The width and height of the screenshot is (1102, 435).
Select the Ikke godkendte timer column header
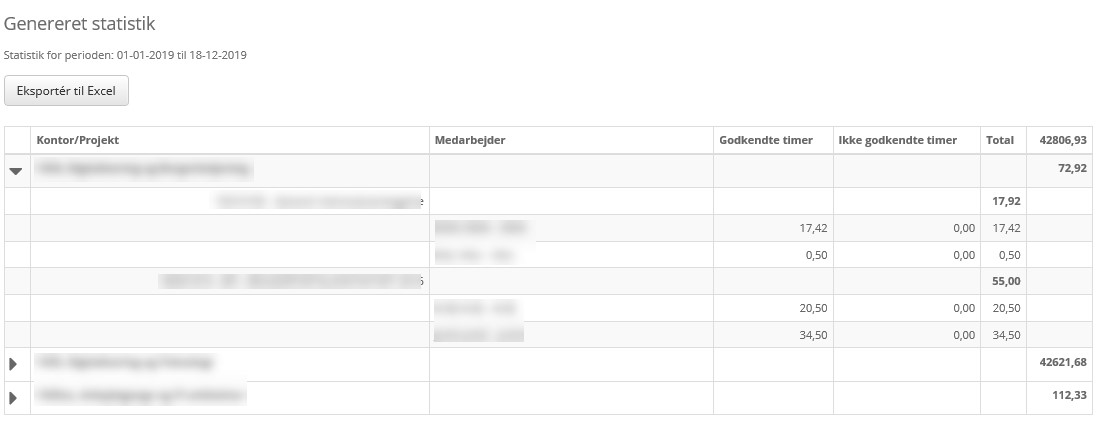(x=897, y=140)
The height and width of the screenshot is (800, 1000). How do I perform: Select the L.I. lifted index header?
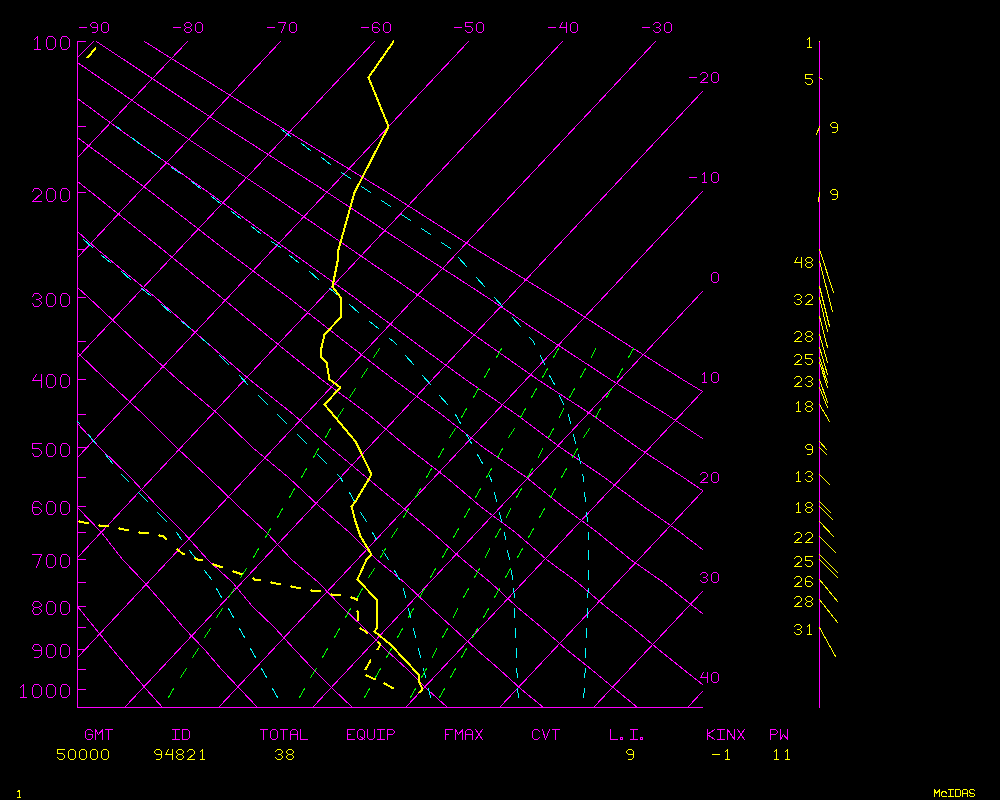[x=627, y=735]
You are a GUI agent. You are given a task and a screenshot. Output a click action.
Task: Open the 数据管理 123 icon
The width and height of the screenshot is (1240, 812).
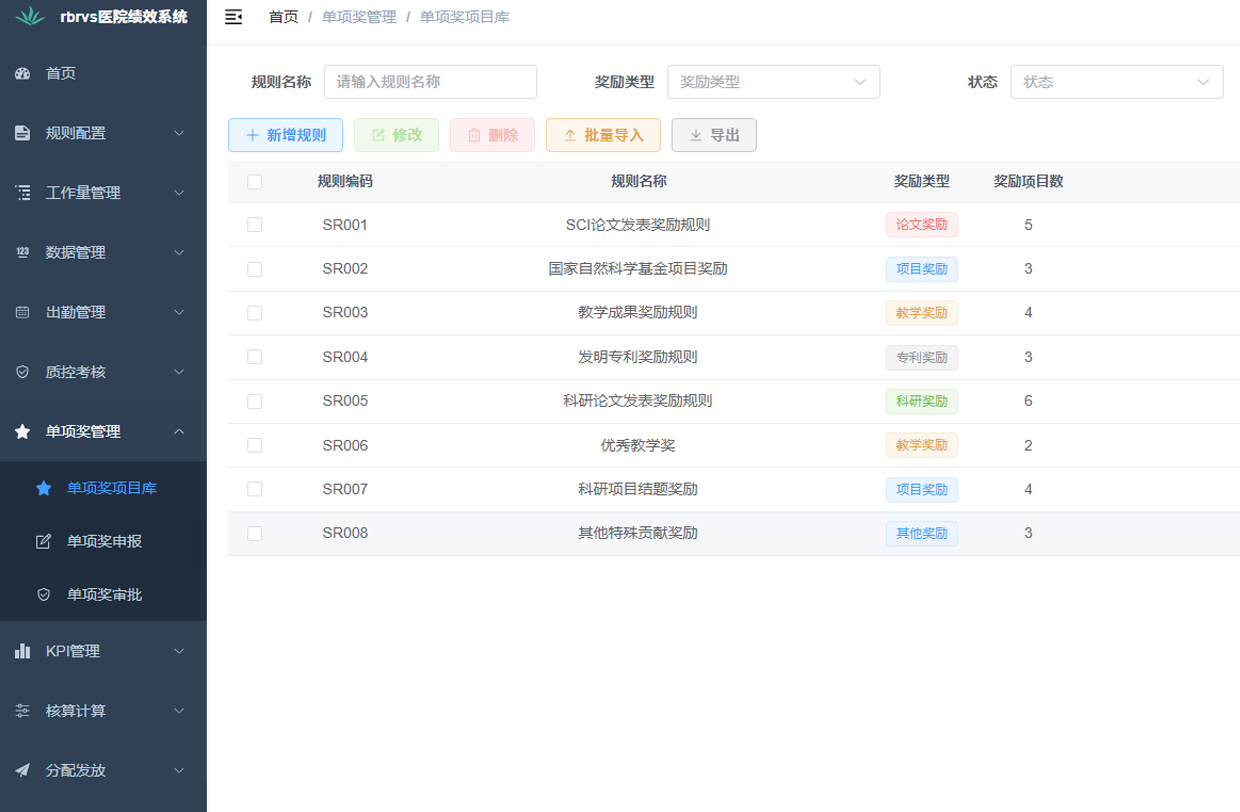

══════

§ Prompt:
Give the listing above again word for word, without its pictures.

§ Answer to this task:
The width and height of the screenshot is (1102, 435).
Select the Ikke godkendte timer column header
(x=897, y=140)
The height and width of the screenshot is (800, 1000). How do I perform: Select the L.I. lifted index header?
[x=627, y=735]
You are a GUI agent. You are given a task and a screenshot. Output a click action.
Task: Open the 数据管理 123 icon
The width and height of the screenshot is (1240, 812).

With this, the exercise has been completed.